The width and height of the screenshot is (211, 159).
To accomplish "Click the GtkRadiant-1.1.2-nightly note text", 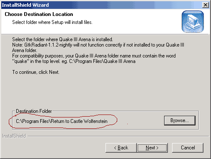I will click(98, 45).
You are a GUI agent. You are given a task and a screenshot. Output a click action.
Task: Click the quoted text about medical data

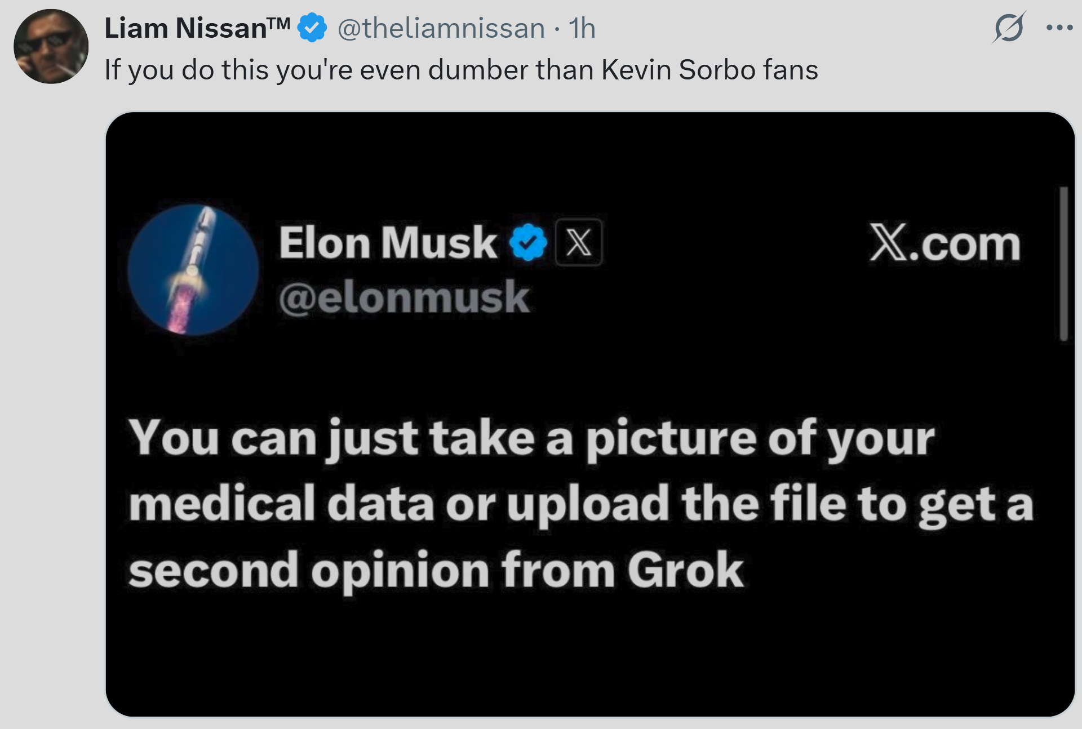[580, 503]
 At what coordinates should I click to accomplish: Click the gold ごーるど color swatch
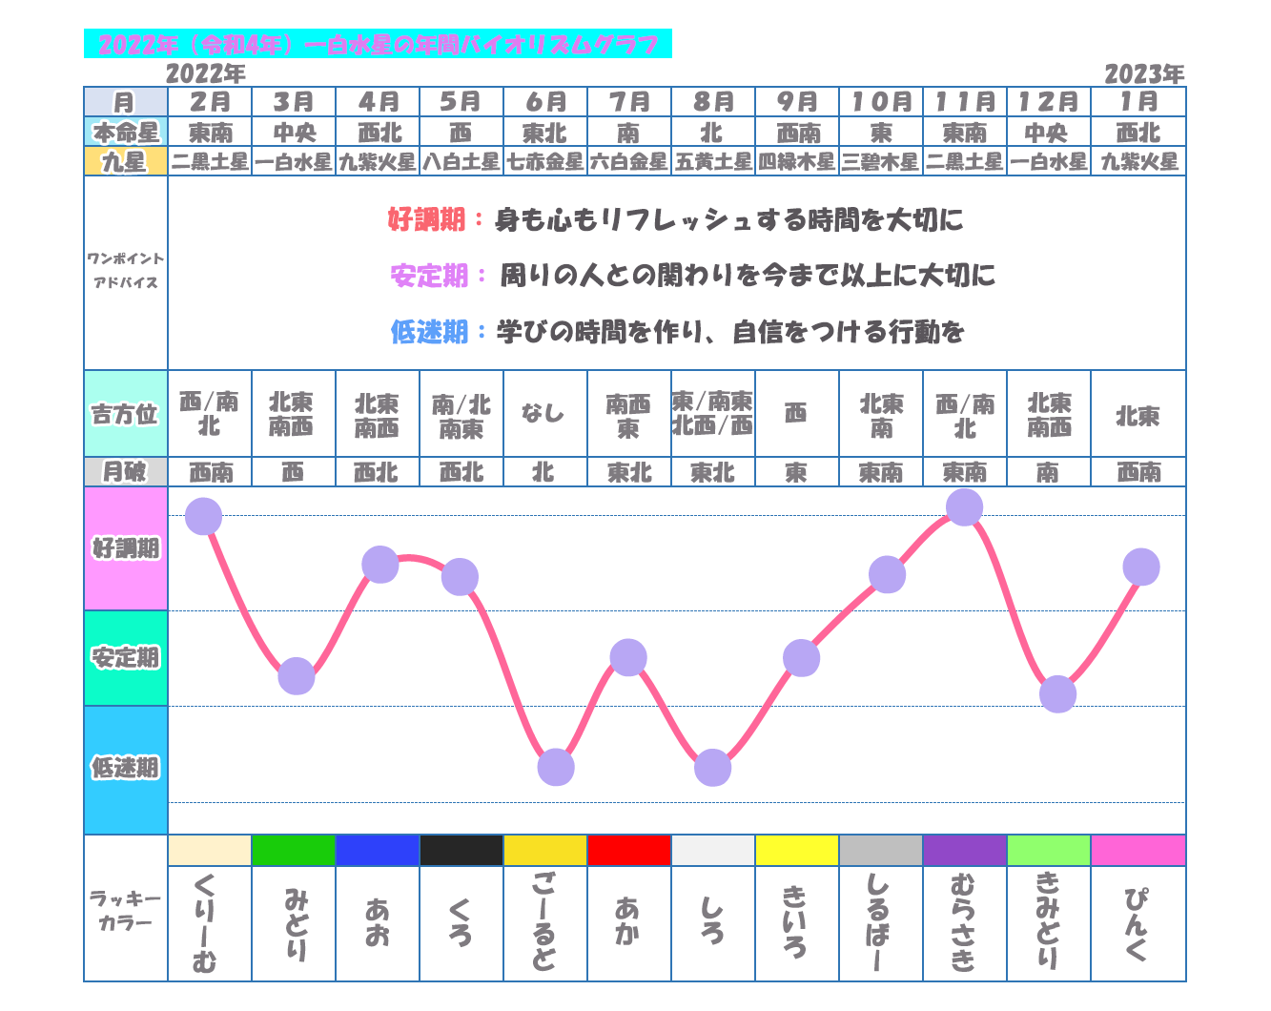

**Exercise directions:** Your output should be the lines from the one with "You are a GUI" through the end of the listing, copied exactly and with the pictures left out.

**Reply:**
You are a GUI agent. You are given a task and a screenshot. Output a click action.
Task: Click the quoted text about medical data

[580, 503]
 At what coordinates should I click to accomplish: Click the gold ごーるど color swatch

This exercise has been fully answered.